Start of DATASET CONTENT

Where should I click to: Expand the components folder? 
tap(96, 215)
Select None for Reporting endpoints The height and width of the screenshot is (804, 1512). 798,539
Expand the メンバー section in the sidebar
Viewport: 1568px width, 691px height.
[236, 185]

End of DATASET CONTENT

TASK DIRECTIONS: The full listing above should be returned exactly as supplied.

RESPONSE TO THIS TASK:
Where should I click to: Expand the components folder? 
tap(96, 215)
Select None for Reporting endpoints The height and width of the screenshot is (804, 1512). 798,539
Expand the メンバー section in the sidebar
Viewport: 1568px width, 691px height.
[236, 185]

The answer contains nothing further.